Please gather every line of the data below that contains the word "from", treating uppercase and lowercase as different.

**Recorded data**
* * *

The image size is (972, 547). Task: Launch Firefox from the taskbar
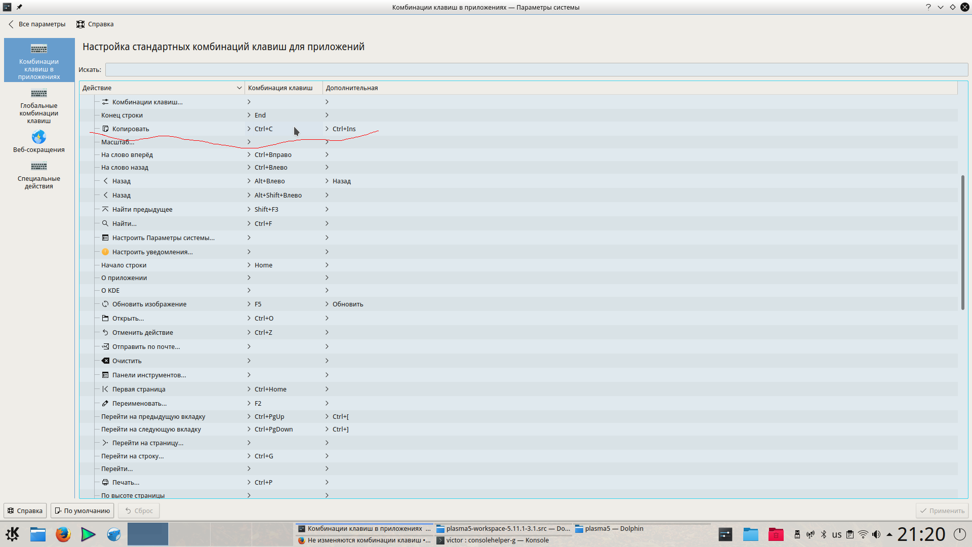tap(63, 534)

* * *

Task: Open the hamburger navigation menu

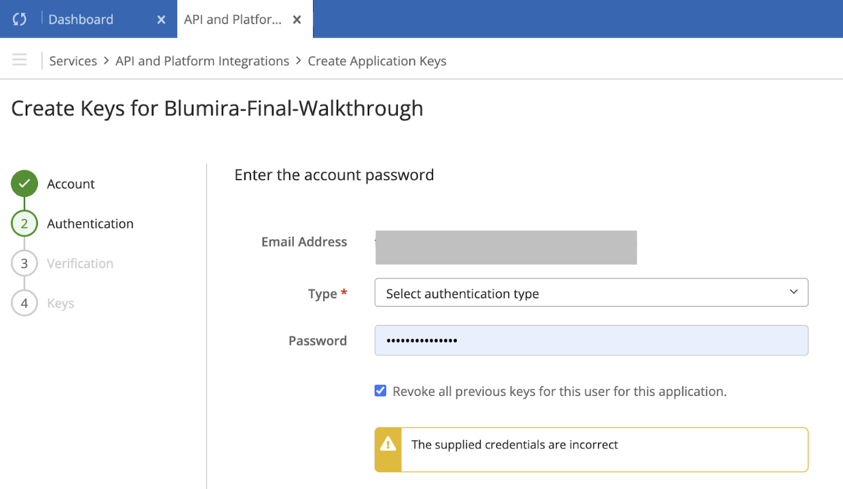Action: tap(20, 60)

* * *

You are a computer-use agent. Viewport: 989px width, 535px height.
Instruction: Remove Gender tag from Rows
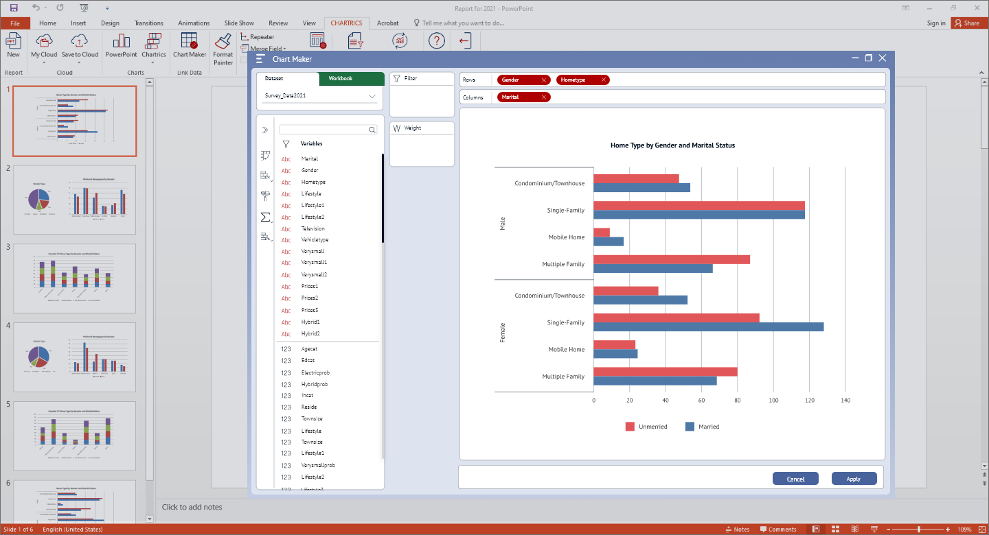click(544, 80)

* * *

**Task output**
The image size is (972, 547). Task: Launch Firefox from the taskbar
Instruction: Remove Gender tag from Rows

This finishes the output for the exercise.